* **EXERCISE DETAILS**
Count how many lines of the rows below contain the string "screenshot", matching case exactly. Give only the number.
--- BEGIN LISTED RECORDS ---
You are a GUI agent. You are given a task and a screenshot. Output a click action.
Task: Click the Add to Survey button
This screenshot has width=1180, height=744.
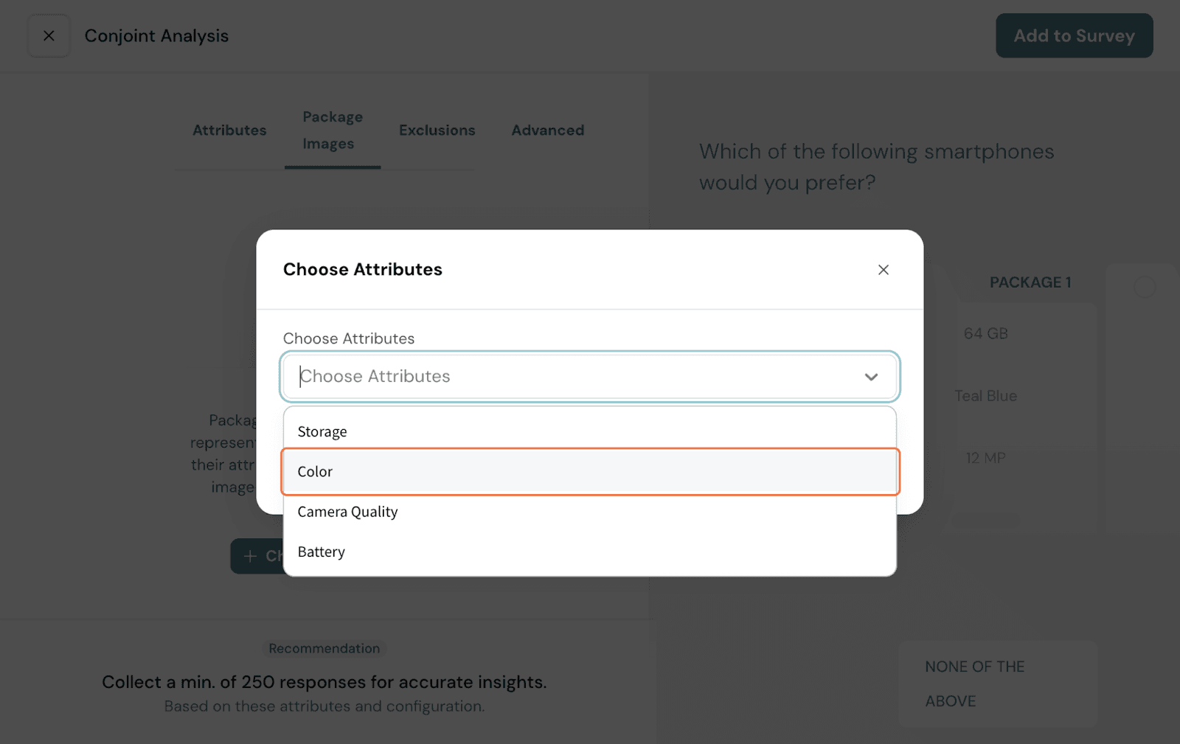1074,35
--- END LISTED RECORDS ---
--- BEGIN LISTED RECORDS ---
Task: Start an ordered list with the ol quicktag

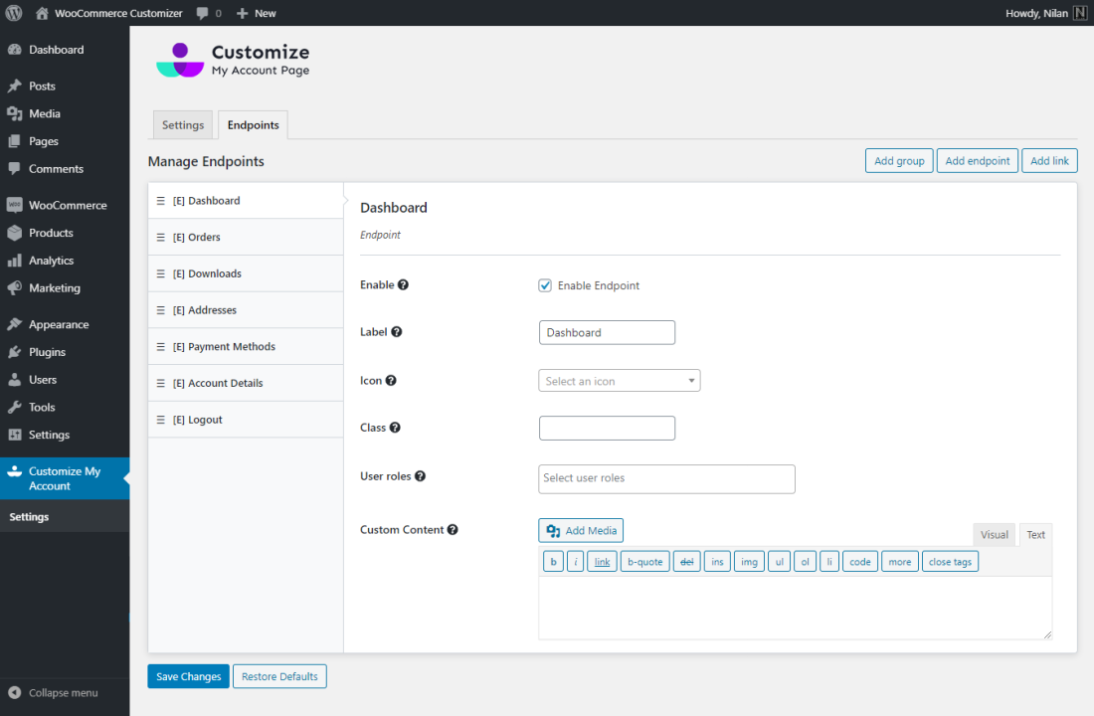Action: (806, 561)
--- END LISTED RECORDS ---
* **TASK RESULT**
2